It appears that LLVM doesn’t have intrinsics for unaligned loads and stores, so the user of a high-level language can’t talk directly to LLVM to request unaligned loads and stores via something like the link_llvm_intrinsics
feature. Instead, the compiler for the high-level language needs to provide the means to have the kind of LLVM IR generated that eventually compiles to unaligned load/store instructions.
Looking at emmintrin.h
, e.g. the Intel-defined _mm_loadu_si128
SSE2 intrinsic doesn’t map to a __builtin
call but to a dereference of a pointer to a single-member struct annotated with __attribute__((__packed__, __may_alias__))
.
The simd
crate uses the same pattern for the same purpose with a single-member #[repr(packed)]
Rust struct. In debug builds, this works if the result of the dereference is assigned to a local variable before extracting the single member. Using an expression without the intermediate variable fails, though. Furthermore, AFAICT, debug mode doesn’t actually emit a MOVDQU
instruction but accomplishes the results of the computation by other means.
At present (did it work pre-MIR?), that pattern fails in release mode. The load is emitted as MOVDQA
, which requires 16-byte alignment.
Given the past and the clang approach, the obvious way forward would be to make the #[repr(packed)]
pattern work with MIR. However, making things work for packed structs generally seems over-complex considering the narrower goal of accomplishing unaligned SIMD loads/stores and too much of an obscure incantation from the language user perspective.
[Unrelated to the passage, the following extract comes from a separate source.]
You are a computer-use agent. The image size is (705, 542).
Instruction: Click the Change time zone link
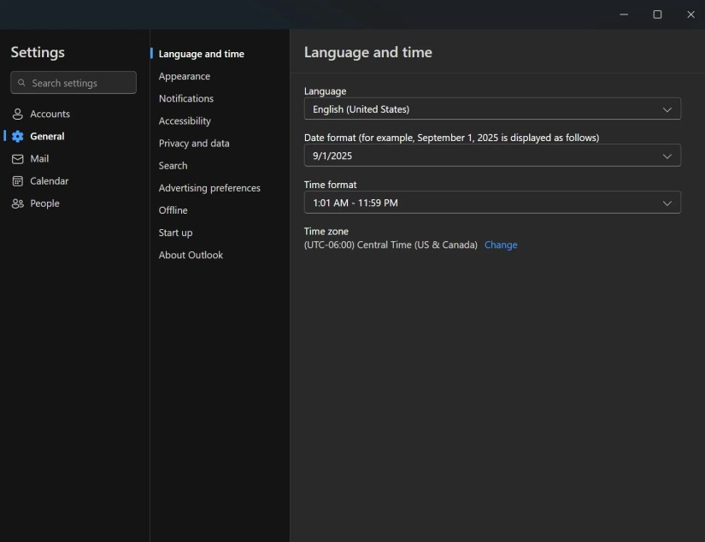(501, 244)
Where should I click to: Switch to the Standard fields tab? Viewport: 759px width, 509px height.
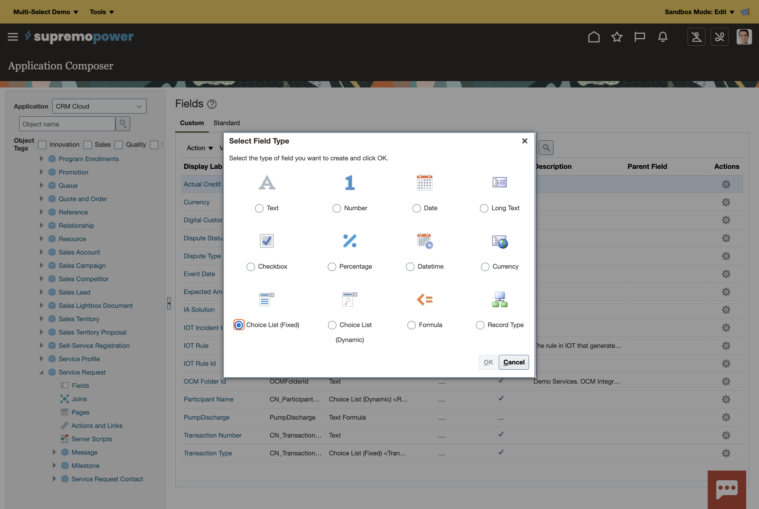pyautogui.click(x=226, y=123)
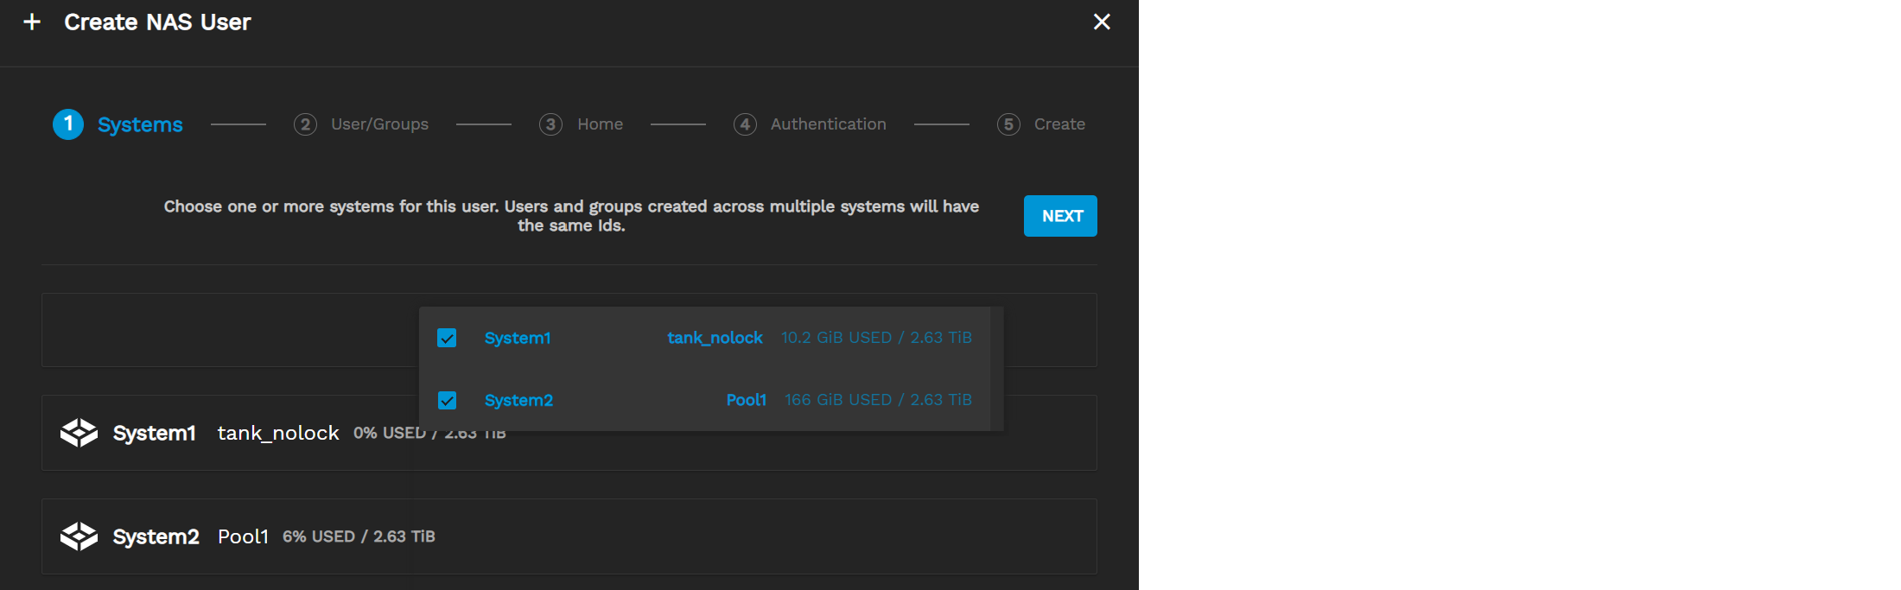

From the language user perspective, it seems to me that having read_unaligned()
on *const
and *mut
and write_unaligned()
on *mut
would be more obvious and would be consistent with read_volatile()
and write_volatile()
.
Looking at the LLVM IR clang generates for _mm_loadu_si128
vs. _mm_loadu_si128
, it seems that the difference between eventual MOVDQU
vs. MOVDQA
instruction generation is annotating the LLVM load
and store
instructions with align 1
instead of align 16
. It seems to me that it should be possible to add rust-intrinsic
s unaligned_load
and unaligned_store
next to volatile_load
and volatile_store
and make the new intrinsics generate LLVM load
and store
with align 1
. Then these could be exposed on *const
and *mut
in the same manner as the volatile variants.
Does this seem like an OK way forward?